- _ИСХОДНЫЙ ТЕКСТ_
Состояние преступности коррелируется не с различием в уровне материальной обеспеченности разных социальных групп, а с размером, остротой этого различия.

Прямое использование в криминологических исследованиях данных официальной статистики без их дополнительного анализа не всегда оправданно. Это относится и к статистическим данным об уровне жизни и черте бедности. Повышение среднего уровня благосостояния еще не свидетельствует об уменьшении бедности как таковой: количество бедных может даже увеличиться за счет увеличения разрыва в доходах между богатыми и бедными. Кроме того, бедность как таковую (как криминогенный фактор) характеризует не только ее распространенность (количество бедных), но и глубина (бедность в богатых и бедных странах — не одно и то же) и интенсивность (количество не просто бедных, а самых бедных).

В криминологических исследованиях должна учитываться не только абсолютная бедность (уровень доходов ниже некоторого определенного минимума). Если люди (группы людей) считают свой уровень жизни существенно и неоправданно более низким, чем у других, или ниже, чем свой уровень жизни в прошлом, то такие люди (и целые группы) будут чувствовать и вести себя как находящиеся в ситуации бедности независимо от абсолютной величины их доходов. Это относительная бедность.

Г. Тард первым обратил внимание на такие каналы опосредованного социального влияния, как религия, мода, традиции, значение которых было осознано криминологами только после изучения работ Дюркгейма. Тард ввел в криминологический оборот и такой социально-психологический феномен, как подражание. В работе «Законы подражания» (1890) он отмечал, что социальный организм является по своему существу подражательным, и подражание в обществе играет роль, аналогичную наследственности в живом организме.


Эта идея впоследствии легла в основу теории дифференцированной связи Э. Сатерленда.

Таким образом, с Тарда началось сближение социологического и антропологического подходов, в область криминологических исследований было вовлечено недостающее звено — социокультурные феномены как продукты групповой социальной деятельности людей.

Решающий вклад в это внес, несомненно, выдающийся французский социолог Эмиль Дюркгейм (1858—1917). Для него социальные явления также объективны, как и природные, и их можно изучать научными методами. Социальные явления должны изучаться как вещи, т.е. как внешние по отношению к индивиду реальности. К таким явлениям (или социальным фактам) относятся традиции, религия, мода, моральные нормы и т.д. Они объективны в том смысле, что индивид при появлении на свет застает их уже в готовом виде, они существуют независимо от его индивидуального сознания.

- _ЦЕЛЬ ЗАДАНИЯ_
Определите, пожалуйста, согласуются ли с исходным текстом утверждения: (a) работа Тарда «Законы подражания» вышла в 1890 году; (b) рост среднего уровня благосостояния обязательно означает уменьшение бедности; (c) Дюркгейм считал, что социальные явления нельзя изучать научными методами. На каждое ответьте «да» или «нет» и приведите точную цитату из текста, которая это решает.

- _ИСХОДНЫЕ ДАННЫЕ_
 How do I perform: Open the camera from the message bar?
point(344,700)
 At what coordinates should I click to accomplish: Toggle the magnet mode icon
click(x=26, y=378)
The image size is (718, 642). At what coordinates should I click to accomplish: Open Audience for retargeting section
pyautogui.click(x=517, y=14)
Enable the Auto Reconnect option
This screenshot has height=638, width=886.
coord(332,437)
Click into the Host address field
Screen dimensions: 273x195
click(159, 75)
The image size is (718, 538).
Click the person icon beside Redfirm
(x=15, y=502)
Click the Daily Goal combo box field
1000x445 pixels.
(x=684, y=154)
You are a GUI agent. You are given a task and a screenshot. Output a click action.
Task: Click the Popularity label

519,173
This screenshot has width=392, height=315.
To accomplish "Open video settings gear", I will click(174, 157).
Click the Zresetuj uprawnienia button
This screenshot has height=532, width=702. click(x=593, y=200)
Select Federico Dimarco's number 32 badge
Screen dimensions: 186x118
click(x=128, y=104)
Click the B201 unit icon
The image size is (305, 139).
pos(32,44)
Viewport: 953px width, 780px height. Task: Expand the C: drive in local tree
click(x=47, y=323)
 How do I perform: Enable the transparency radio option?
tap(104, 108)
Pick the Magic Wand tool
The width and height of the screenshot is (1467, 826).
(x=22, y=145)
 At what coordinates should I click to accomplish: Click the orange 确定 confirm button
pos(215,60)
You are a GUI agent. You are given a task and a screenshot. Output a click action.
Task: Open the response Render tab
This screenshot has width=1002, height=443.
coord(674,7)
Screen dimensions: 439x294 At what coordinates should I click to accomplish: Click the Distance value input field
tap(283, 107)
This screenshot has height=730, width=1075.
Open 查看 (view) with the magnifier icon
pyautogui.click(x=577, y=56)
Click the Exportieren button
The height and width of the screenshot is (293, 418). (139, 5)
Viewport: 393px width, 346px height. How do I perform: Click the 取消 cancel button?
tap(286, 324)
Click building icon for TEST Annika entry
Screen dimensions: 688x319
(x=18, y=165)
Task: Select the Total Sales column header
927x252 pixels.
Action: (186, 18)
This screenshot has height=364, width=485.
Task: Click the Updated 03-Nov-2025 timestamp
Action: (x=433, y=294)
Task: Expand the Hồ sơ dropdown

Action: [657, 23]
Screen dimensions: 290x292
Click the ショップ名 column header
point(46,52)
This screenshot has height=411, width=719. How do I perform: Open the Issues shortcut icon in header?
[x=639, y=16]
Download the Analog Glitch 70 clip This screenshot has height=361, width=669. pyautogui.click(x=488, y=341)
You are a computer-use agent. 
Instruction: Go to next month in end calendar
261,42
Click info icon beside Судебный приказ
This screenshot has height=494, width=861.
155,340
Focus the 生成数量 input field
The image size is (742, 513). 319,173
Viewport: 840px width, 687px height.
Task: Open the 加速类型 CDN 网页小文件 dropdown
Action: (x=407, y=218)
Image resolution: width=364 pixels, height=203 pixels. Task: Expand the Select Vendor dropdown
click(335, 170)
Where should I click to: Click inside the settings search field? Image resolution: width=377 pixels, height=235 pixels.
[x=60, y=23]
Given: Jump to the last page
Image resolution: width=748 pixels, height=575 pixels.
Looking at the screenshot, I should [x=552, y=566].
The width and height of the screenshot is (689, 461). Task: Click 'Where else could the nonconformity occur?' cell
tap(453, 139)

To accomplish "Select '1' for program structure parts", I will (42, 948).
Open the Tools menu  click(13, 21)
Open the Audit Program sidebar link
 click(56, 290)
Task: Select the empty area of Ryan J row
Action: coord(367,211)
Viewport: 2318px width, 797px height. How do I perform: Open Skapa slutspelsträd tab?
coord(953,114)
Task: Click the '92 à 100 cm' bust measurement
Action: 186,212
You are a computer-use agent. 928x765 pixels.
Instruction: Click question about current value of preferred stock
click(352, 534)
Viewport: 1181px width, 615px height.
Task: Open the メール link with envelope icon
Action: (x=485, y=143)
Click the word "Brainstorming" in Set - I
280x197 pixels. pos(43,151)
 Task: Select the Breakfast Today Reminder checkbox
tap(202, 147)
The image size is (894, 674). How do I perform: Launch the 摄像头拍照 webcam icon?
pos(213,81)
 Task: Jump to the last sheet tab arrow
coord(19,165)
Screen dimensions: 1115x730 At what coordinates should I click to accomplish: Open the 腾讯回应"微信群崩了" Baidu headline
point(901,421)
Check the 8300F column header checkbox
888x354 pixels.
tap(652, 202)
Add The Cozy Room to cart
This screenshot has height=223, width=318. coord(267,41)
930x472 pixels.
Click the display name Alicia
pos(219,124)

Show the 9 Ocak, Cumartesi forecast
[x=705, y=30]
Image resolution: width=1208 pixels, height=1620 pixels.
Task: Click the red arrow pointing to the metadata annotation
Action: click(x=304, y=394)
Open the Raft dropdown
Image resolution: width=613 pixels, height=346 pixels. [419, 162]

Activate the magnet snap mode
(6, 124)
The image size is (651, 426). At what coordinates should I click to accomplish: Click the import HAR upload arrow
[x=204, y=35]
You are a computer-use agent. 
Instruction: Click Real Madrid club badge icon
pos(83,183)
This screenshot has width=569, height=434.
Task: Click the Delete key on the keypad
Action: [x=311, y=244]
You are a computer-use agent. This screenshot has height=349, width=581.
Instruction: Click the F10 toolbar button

- _РЕЗУЛЬТАТ ЗАДАНИЯ_
(a) Да: «В работе «Законы подражания» (1890)».
(b) Нет: «Повышение среднего уровня благосостояния еще не свидетельствует об уменьшении бедности как таковой».
(c) Нет: «Для него социальные явления также объективны, как и природные, и их можно изучать научными методами».